### [What you should do]
Show, from the entries below, every line in which "computer" appears.

### [Data shown]
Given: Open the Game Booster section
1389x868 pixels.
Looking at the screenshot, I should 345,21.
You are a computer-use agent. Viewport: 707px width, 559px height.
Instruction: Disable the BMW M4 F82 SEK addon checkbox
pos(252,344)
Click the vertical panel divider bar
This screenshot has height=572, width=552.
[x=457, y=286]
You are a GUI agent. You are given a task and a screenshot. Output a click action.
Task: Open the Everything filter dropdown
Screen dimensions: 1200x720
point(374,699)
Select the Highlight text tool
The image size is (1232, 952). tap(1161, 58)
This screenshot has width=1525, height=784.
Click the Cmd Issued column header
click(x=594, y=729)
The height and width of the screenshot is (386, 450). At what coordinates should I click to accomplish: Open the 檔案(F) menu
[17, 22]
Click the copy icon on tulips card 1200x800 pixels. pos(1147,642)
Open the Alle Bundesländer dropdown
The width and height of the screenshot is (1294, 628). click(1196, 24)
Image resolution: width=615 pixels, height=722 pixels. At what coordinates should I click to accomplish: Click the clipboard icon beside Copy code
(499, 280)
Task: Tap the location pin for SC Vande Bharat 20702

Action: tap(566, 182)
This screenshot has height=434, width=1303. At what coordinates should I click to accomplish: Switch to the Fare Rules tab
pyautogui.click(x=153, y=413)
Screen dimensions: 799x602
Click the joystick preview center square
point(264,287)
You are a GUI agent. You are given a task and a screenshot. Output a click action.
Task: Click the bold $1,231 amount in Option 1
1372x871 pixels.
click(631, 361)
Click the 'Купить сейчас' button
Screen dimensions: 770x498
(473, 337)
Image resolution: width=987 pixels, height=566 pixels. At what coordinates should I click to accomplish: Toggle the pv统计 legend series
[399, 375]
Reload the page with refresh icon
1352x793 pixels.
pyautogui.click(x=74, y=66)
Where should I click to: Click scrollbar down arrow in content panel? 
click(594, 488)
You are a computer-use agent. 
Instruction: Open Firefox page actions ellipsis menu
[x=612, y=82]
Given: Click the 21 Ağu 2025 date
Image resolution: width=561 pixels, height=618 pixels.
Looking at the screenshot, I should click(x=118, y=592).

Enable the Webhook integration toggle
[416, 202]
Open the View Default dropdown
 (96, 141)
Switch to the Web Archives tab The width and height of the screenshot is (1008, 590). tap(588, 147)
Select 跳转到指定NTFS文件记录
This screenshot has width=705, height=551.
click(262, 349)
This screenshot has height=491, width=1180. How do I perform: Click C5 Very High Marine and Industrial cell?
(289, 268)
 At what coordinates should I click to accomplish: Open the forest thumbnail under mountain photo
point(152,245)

### [Solution to the exercise]
You are a computer-use agent. Viewport: 707px width, 559px height.
You are a computer-use agent. 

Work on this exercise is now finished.